I am currently running a Java application that uses Spark.
Everything works fine, except at the initialization of the SparkContext. At this moment, Spark try to discover Hadoop on my system, and throws and error as I don't have AND I DON'T WANT to install Hadoop :
2018-06-20 10:00:27.496 ERROR 4432 --- [ main] org.apache.hadoop.util.Shell : Failed to locate the winutils binary in the hadoop binary path
java.io.IOException: Could not locate executable null\bin\winutils.exe in the Hadoop binaries.
Here is my SparkConfig :
SparkConf cfg = new SparkConf();
cfg.setAppName("ScalaPython")
.setMaster("local")

§ Entries provided:
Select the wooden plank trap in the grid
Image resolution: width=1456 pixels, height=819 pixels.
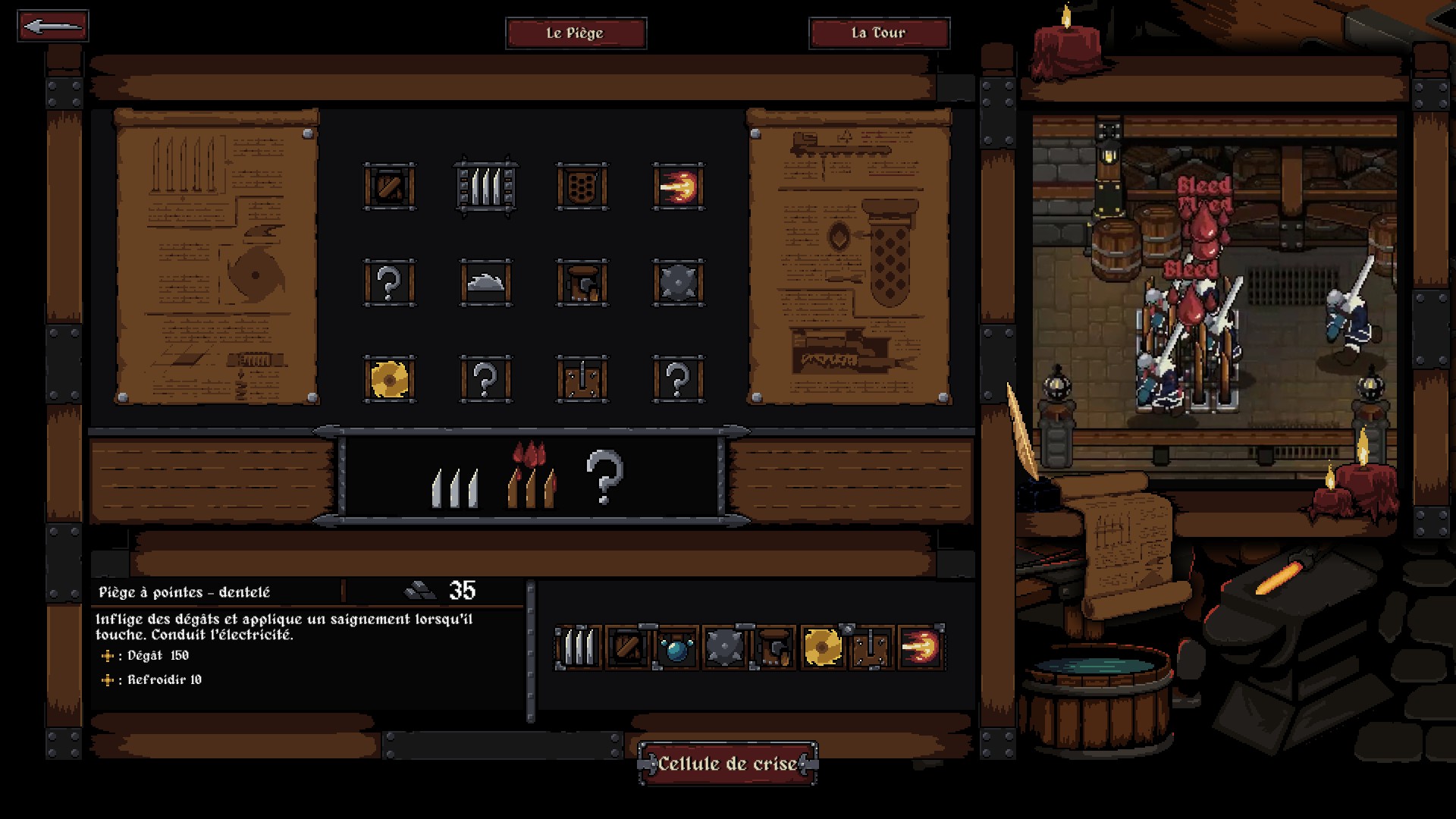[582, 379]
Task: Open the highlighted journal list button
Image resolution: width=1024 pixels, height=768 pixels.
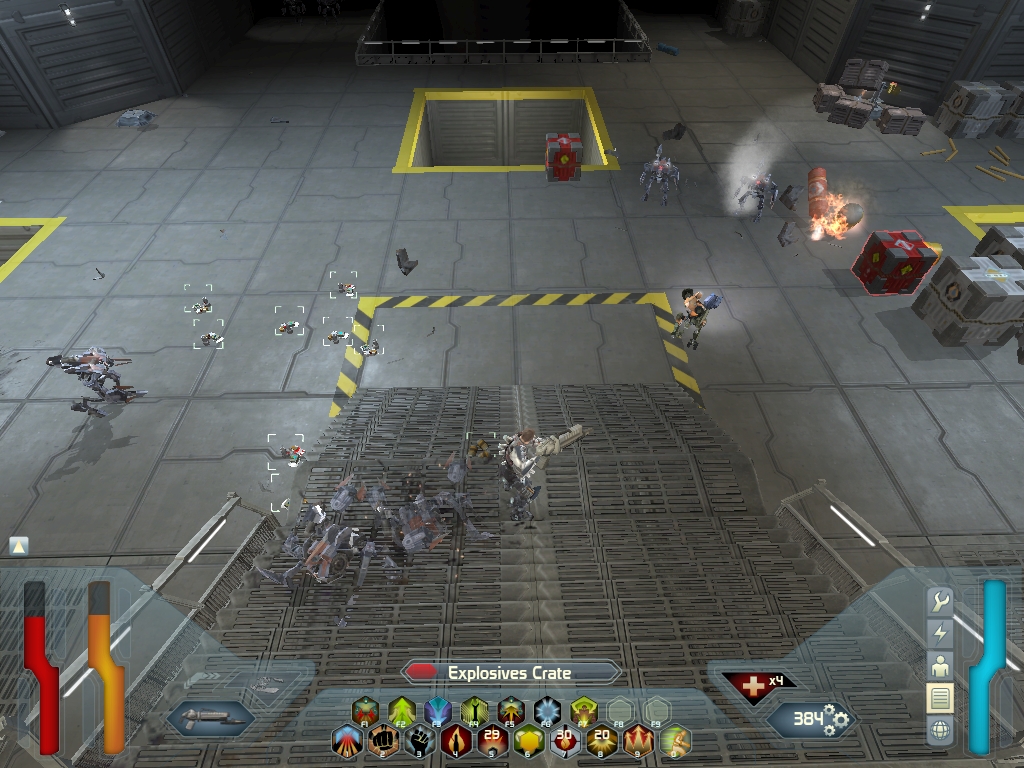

§ Problem set:
[1] In the post about running Spark without Hadoop, which executable does the error say could not be located?
[2] Sum up the post about running Spark without Hadoop in two sentences.
[3] Carry the post about running Spark without Hadoop on from its last line.

§ Answers for this exercise:
[1] winutils.exe, reported as null\bin\winutils.exe in the Hadoop binaries.

[2] A Java application using Spark works fine except when the SparkContext is initialized, because Spark then tries to discover Hadoop, which the author doesn't have and doesn't want to install. This produces an IOException saying the winutils executable can't be located in the Hadoop binaries, and the author shows the SparkConf that sets the app name and a local master.

[3]
.set("spark.executor.instances", "2");
return cfg;
My Spark dependencies :
<!-- Spark dependencies -->
<dependency>
<groupId>org.apache.spark</groupId>
<artifactId>spark-core_2.11</artifactId>
<version>2.3.0</version>
<exclusions>
<exclusion>
<groupId>org.slf4j</groupId>
<artifactId>slf4j-log4j12</artifactId>
</exclusion>
<exclusion>
<groupId>log4j</groupId>
<artifactId>log4j</artifactId>
</exclusion>
</exclusions>
</dependency>
<dependency>
<groupId>org.apache.spark</groupId>
<artifactId>spark-sql_2.11</artifactId>
<version>${spark.version}</version>
</dependency>
<dependency>
<groupId>org.datasyslab</groupId>
<artifactId>geospark_2.3</artifactId>
<version>1.1.0</version>
<scope>provided</scope>
</dependency>
<dependency>
<groupId>org.datasyslab</groupId>
<artifactId>geospark-sql_2.3</artifactId>
<version>1.1.0</version>
</dependency>
So is there a way to disable Hadoop discovery programmatically (ie: give SparkConfig a specific property), as this error doesn't block Spark context creation (I can still use Spark functionality) ?
N.B. It's for testing purposes.
Thanks for your answers !